Molecular complementation of IL-12Rbeta1 deficiency reveals functional differences between IL-12Rbeta1 alleles including partial IL-12Rbeta1 deficiency.

Patients with mutations in IL12RB1, the gene encoding IL-12Rbeta1, suffer from combined IL-12R/IL-23R deficiency and are unusually susceptible to nontuberculous mycobacteria and salmonellae. The functional effects of amino acid changes in IL-12Rbeta1, however, have not been determined at the molecular level. Molecular complementation studies are essential to demonstrate how structural amino acid changes affect IL-12Rbeta1 function, and whether functionally different IL-12Rbeta1 alleles can be distinguished. Thirteen different IL-12Rbeta1 alleles, including 11 amino acid substitutions and the two major haplotypes (214Q-365M-378G and 214R-365T-378R), were retrovirally transduced in IL-12Rbeta1 deficient human T cells.

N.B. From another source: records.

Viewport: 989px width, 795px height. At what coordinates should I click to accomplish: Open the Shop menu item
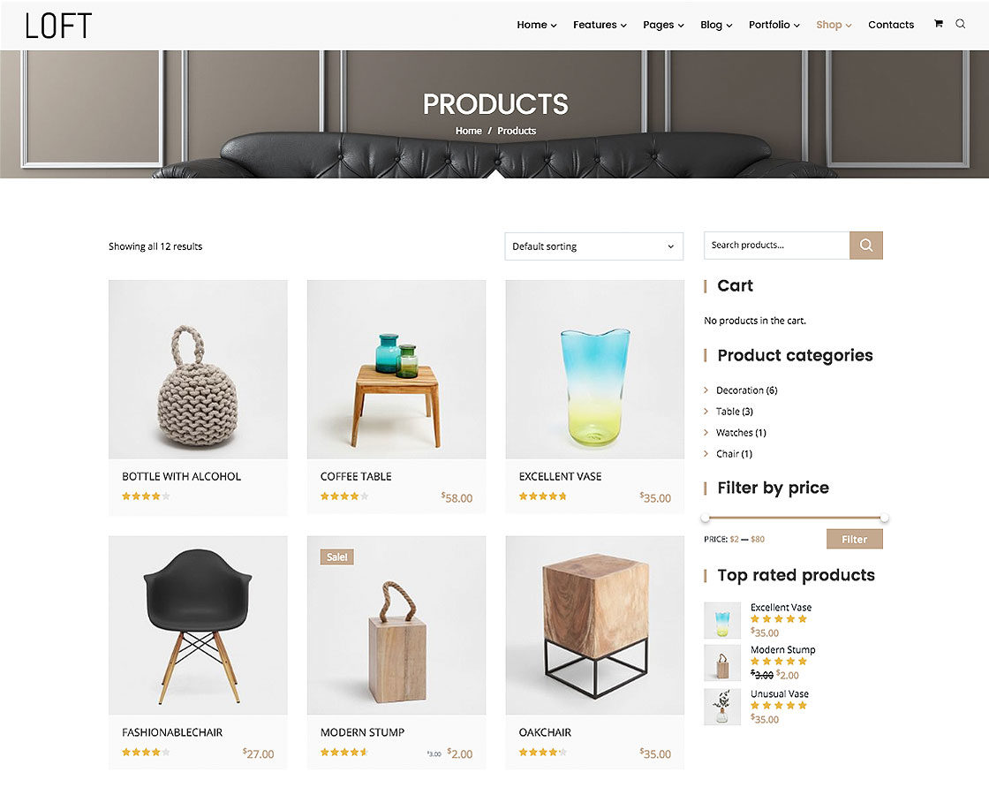coord(834,25)
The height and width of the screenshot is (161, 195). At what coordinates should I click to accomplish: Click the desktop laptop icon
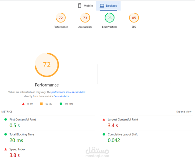pos(102,6)
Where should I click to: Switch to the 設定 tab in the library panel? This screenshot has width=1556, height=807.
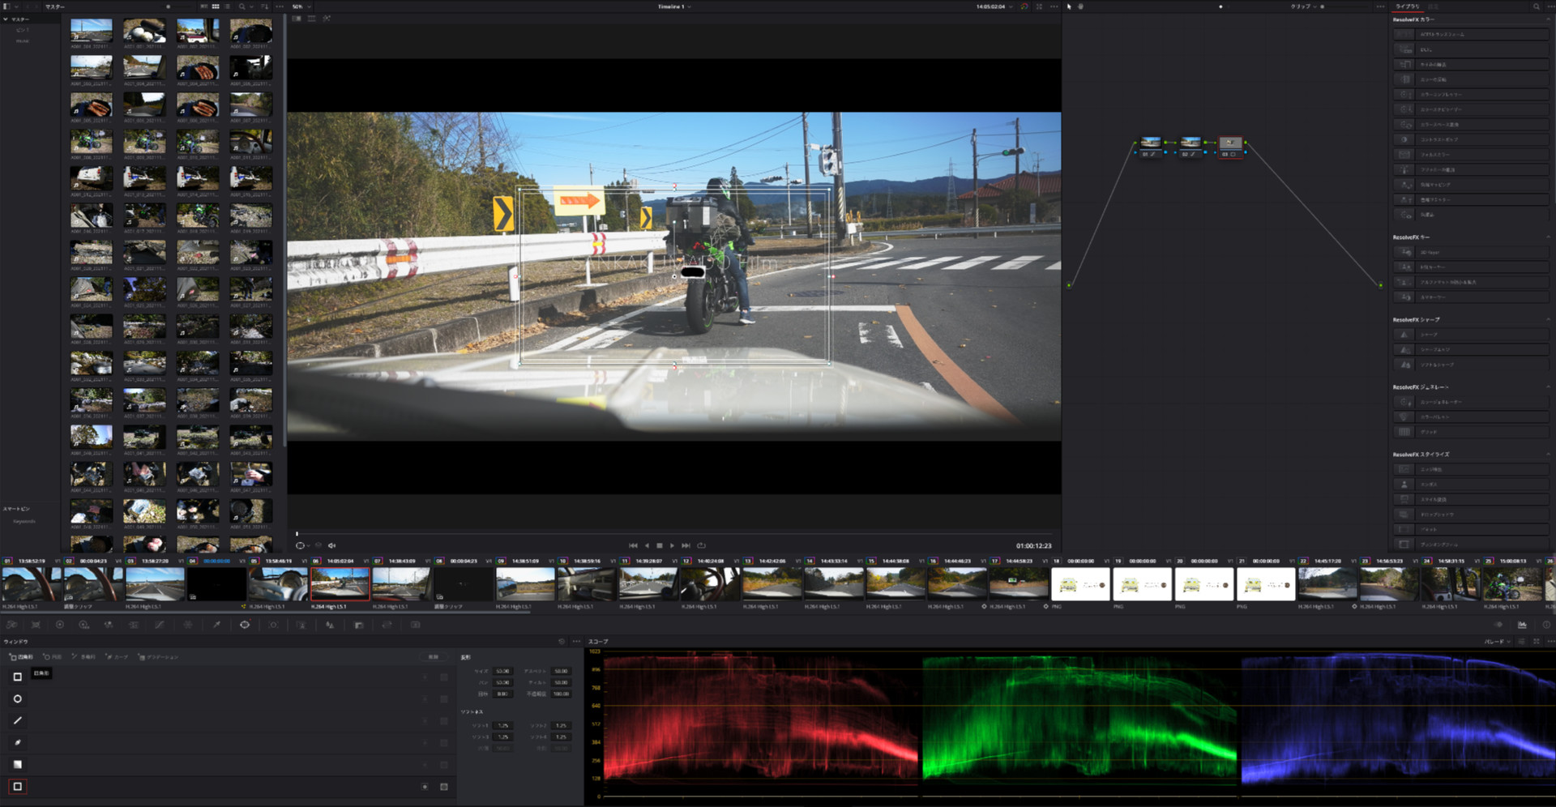pos(1433,6)
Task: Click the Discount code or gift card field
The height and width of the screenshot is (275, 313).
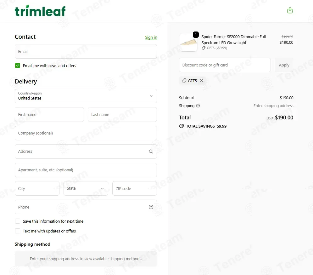Action: pos(225,65)
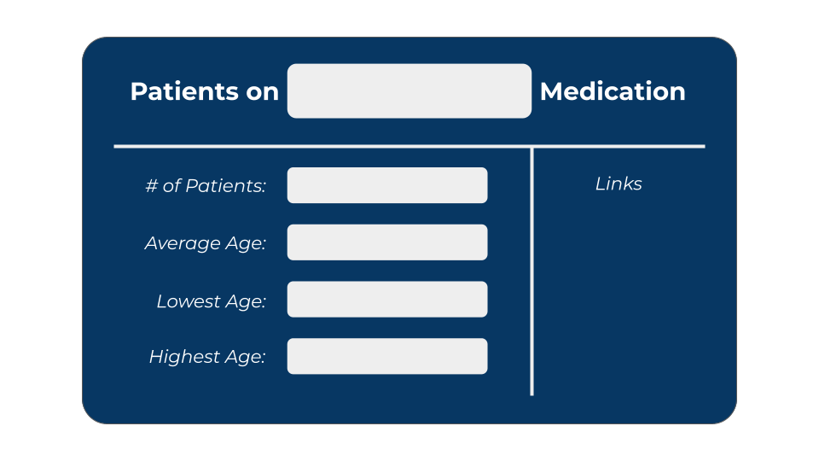Click the Links heading
This screenshot has height=461, width=819.
click(619, 184)
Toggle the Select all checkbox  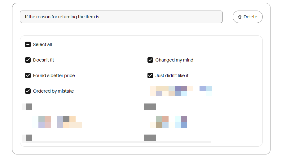click(28, 44)
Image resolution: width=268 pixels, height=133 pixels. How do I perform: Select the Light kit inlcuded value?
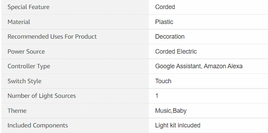coord(178,126)
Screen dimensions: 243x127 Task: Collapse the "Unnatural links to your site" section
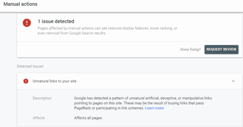pyautogui.click(x=233, y=81)
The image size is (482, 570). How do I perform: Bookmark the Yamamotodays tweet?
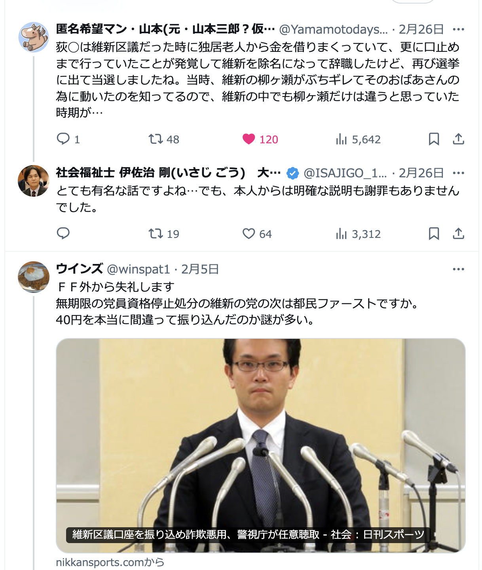[x=434, y=139]
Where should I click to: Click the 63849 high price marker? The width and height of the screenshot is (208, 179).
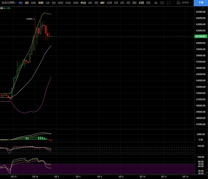29,19
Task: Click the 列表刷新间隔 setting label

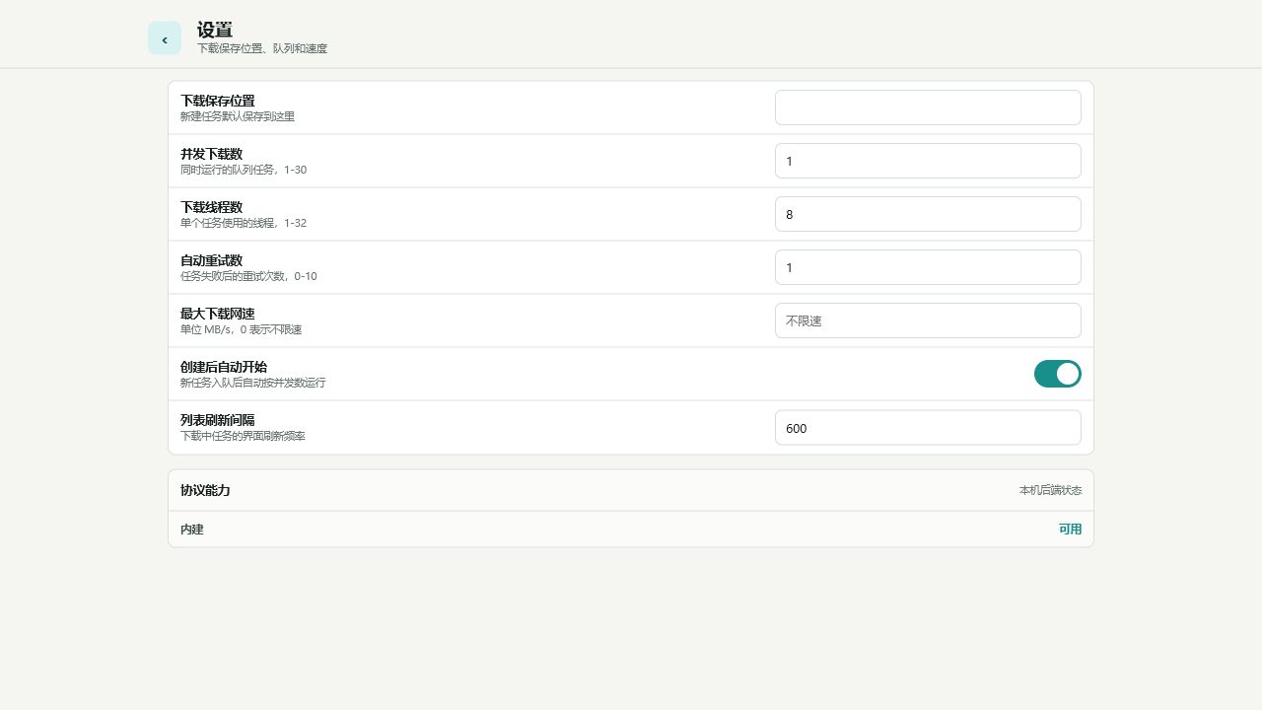Action: (217, 420)
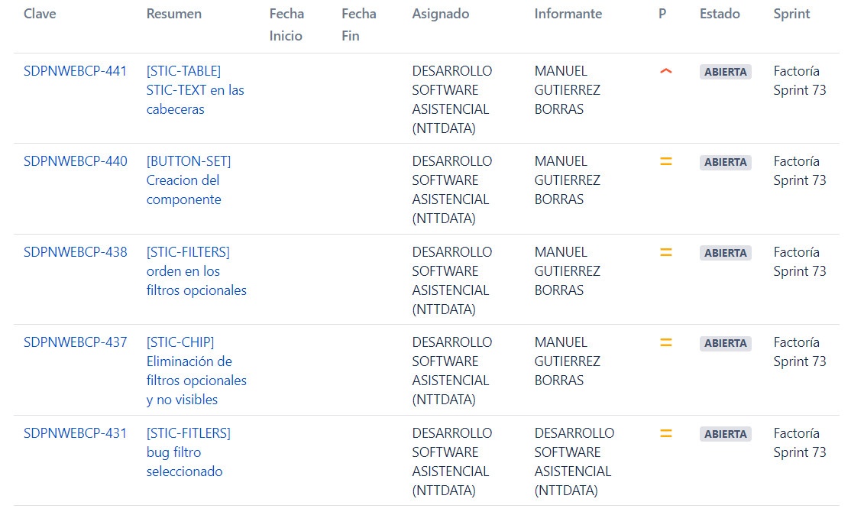The height and width of the screenshot is (515, 851).
Task: Open the STIC-FILTERS orden en los filtros summary
Action: coord(196,270)
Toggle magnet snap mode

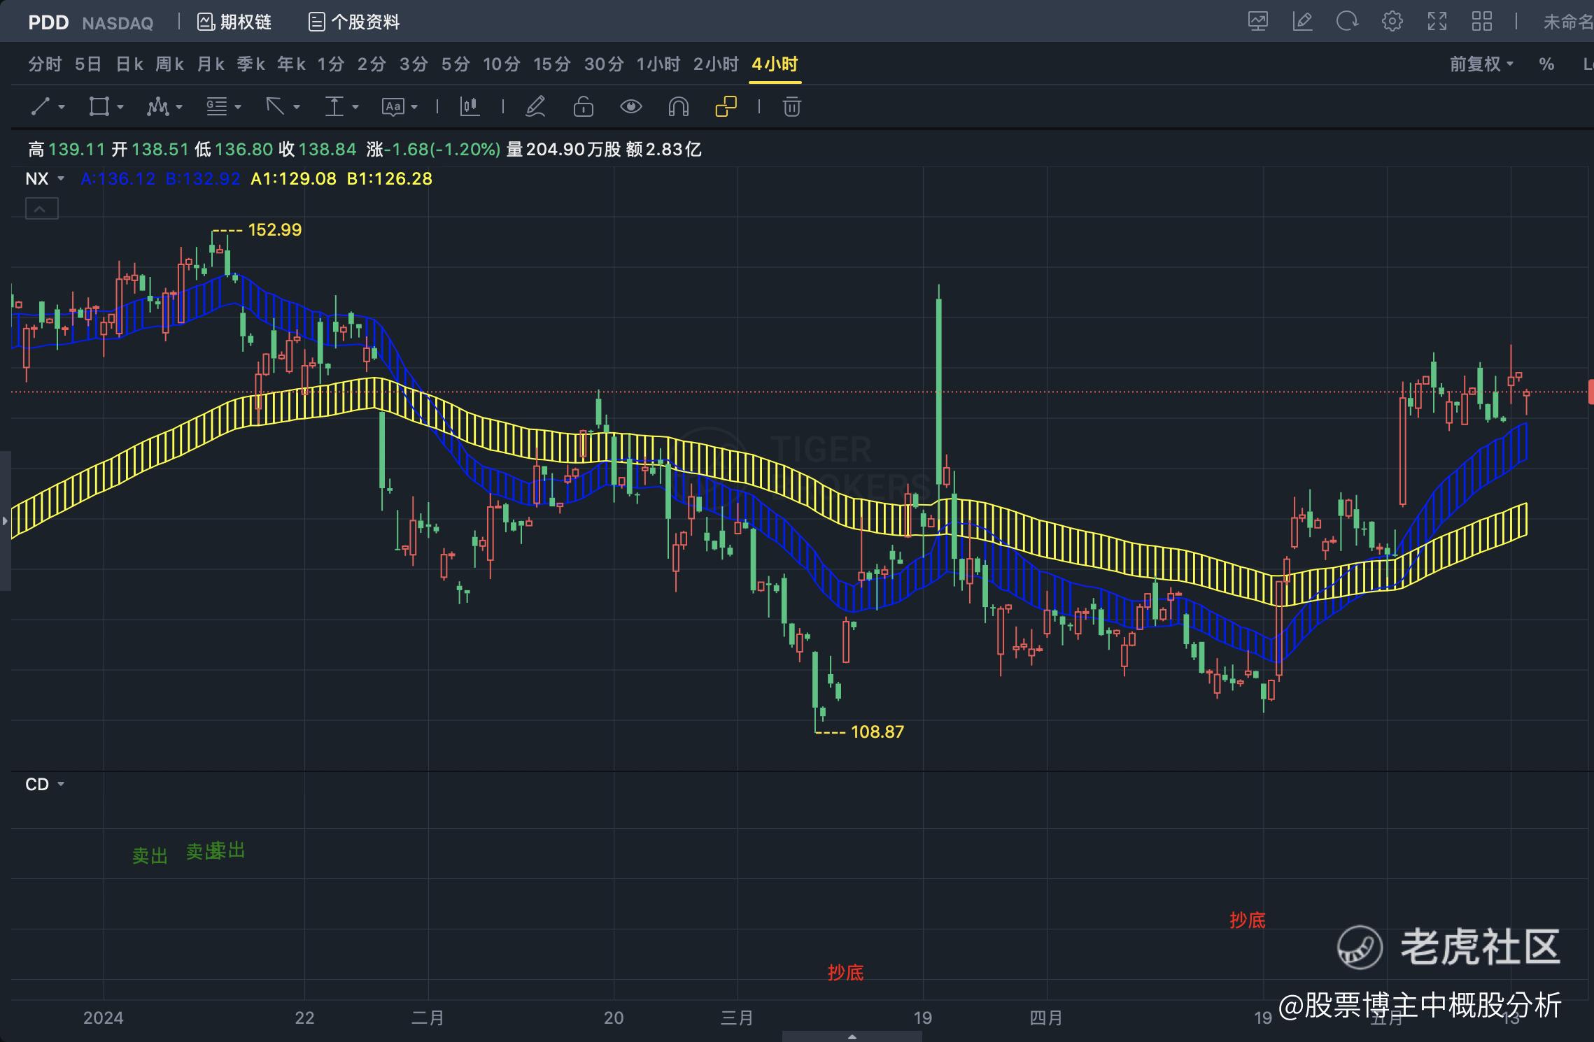tap(678, 107)
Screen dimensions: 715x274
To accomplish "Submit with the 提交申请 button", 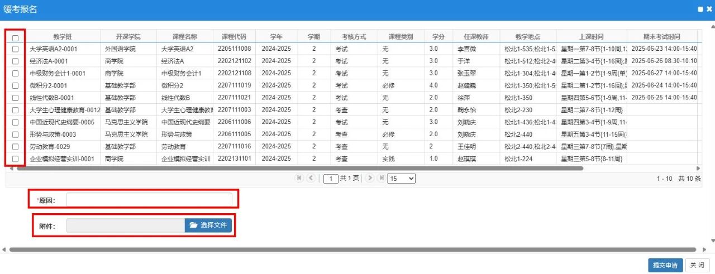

We provide functional evidence that L77P, R173P, C186S, R213W and Y367C are deleterious mutations leading to non-functional proteins. Conversely, S74R, R156H, H438Y, A525T and G594E are fully functional IL-12Rbeta1 variants. The C198R mutation leads to a partially functional IL-12Rbeta1, representing the first molecularly proven partial IL-12Rbeta1 deficiency. Interleukin-12 (IL-12) induced not only Interferon-gamma but also IL-10 in all responder but not in null-mutant alleles, with intermediate levels in C198R. The QMG allele was found to be a higher IL-12 responder allele compared with the RTR allele. These results have implications for understanding IL-12R/IL-23R structure-function and the role of IL-12R/IL-23R in human disease.